2016年04月20日
『何者』 朝井リョウ 第148回直木賞受賞作で、今年秋に佐藤健や有村架純らの主演で映画化されます。 巷は 就職活動シーズンの真っ盛りです。 この本に出てくるのは 本当にどこにでもいるような就職活動中の若者で、SNSを小道具に 彼らの日常を等身大に描くことによって、誰もが持っている 心の闇と醜さ、本音と建前、二面性、アイデンティティの確立に悩む姿 を上手く表現できていると思います。 「何者」 というタイトルも、なかなか含むものがあって 良いですね。 ただ、そこら中に溢れているストーリーで、エンターテインメント性はありません。 最終的には そこそこ面白かったけれど、文章の読みにくさもあって なかなか面白さが伝わって来ず、読み終えるのに いつもの倍以上の時間がかかりました。 SNS の代表のように Twitterが登場しますが、既に古びてきた印象は否めません。この辺は難しいところです。 さて、そうやって苦労して苦労して、やっと就職した会社がブラック企業だったとしたら・・・。

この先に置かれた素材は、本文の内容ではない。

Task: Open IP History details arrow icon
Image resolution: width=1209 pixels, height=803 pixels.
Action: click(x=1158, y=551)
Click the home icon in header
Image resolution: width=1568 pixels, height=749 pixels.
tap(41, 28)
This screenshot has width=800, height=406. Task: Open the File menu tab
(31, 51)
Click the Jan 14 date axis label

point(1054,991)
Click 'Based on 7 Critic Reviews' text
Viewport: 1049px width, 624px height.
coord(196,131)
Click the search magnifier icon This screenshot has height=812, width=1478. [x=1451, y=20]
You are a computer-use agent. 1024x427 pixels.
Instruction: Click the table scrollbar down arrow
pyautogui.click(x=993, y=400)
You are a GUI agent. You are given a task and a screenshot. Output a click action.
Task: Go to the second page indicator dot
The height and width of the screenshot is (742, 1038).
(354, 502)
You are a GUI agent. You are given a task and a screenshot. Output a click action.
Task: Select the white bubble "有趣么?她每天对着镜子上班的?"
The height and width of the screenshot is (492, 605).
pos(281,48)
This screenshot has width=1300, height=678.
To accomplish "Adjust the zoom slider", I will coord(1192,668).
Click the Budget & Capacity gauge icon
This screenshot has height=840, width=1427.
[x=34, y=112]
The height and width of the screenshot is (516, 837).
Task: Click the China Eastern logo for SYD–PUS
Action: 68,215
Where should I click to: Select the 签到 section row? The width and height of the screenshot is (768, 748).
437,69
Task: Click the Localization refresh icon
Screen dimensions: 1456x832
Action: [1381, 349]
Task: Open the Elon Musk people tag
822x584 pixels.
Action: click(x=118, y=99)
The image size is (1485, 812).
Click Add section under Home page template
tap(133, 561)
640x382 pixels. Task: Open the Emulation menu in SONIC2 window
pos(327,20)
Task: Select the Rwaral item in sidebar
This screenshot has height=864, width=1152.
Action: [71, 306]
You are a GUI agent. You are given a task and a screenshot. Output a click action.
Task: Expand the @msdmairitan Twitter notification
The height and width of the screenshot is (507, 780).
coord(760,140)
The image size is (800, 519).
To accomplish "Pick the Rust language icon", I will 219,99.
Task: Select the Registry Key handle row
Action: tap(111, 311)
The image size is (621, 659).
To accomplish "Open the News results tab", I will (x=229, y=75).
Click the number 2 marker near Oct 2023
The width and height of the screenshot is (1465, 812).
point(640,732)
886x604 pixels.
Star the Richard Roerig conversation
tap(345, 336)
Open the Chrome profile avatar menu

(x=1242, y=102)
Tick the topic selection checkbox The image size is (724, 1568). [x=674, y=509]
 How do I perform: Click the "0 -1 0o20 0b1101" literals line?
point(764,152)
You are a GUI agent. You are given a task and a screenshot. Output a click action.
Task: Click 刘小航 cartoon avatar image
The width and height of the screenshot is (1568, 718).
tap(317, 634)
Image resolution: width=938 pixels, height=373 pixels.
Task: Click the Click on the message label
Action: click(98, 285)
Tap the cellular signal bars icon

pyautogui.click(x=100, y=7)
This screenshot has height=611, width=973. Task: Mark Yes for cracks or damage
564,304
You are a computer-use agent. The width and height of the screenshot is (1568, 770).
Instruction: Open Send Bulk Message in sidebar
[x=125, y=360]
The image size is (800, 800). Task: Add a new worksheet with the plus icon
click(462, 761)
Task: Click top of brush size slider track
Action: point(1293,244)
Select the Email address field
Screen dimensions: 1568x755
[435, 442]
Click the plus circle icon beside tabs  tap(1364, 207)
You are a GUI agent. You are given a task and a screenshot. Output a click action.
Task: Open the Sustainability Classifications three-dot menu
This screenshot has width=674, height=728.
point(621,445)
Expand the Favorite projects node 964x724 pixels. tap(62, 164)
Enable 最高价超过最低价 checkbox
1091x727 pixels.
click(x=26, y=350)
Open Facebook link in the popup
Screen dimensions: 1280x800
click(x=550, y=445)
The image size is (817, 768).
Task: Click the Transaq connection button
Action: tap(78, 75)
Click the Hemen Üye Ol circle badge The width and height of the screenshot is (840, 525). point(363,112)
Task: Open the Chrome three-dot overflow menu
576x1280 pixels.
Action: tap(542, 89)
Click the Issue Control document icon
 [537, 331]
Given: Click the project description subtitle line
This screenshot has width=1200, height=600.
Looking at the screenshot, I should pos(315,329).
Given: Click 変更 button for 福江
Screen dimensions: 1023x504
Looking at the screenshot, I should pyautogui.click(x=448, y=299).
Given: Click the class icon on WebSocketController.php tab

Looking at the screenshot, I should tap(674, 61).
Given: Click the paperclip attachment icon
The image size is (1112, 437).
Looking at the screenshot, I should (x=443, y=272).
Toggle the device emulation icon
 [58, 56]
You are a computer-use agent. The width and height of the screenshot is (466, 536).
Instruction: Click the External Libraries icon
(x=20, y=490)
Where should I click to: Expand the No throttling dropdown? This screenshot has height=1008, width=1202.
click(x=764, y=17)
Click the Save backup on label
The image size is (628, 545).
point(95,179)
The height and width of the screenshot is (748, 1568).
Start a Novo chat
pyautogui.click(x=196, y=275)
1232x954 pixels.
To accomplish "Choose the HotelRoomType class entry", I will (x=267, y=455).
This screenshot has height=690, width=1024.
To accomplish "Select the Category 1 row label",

『ちょっと今から仕事やめてくる』 北川恵海 第21回電撃小説大賞 “メディアワークス文庫賞” 受賞作。 簡単に読めるライトノベルです。 やっと就職した会社は 典型的なブラック企業。心身共に衰弱しきった僕は、無意識に線路に飛び込もうしたところを 同級生を名乗る男に助けられた。彼はいったい何者で、何故助けてくれたのか? 実は 僕も最初に就職した会社は、一部上場企業の北海道販社だったのですが、殆どブラック企業でした。それでも 結婚を考えていた時期だった事もあって 辞めるに辞められなかったのですが、一緒に生活するようになり 激務の実態を知った家内も退職を勧めてくれて、早々に退職する事にしました。転職して給与は下がりましたが、身体を壊したり 事故を起こしては 元も子も無い訳で、今思えば 本当に良かったと思います。 ブラック企業でこき使われて メンタルを病んだり 自殺したり というニュースを見る度に、何故 そうなる前にサッサと辞めないのだろう と思いますが、当の本人は 周囲に対する見栄だったり 期待に応えなきゃというプレッシャーもあって、ある種のマインドコントロールに罹っているのではないでしょうか。 この本は、ささやかながら そうした状況から抜け出すお手伝い、後押しをしてくれるかもしれません。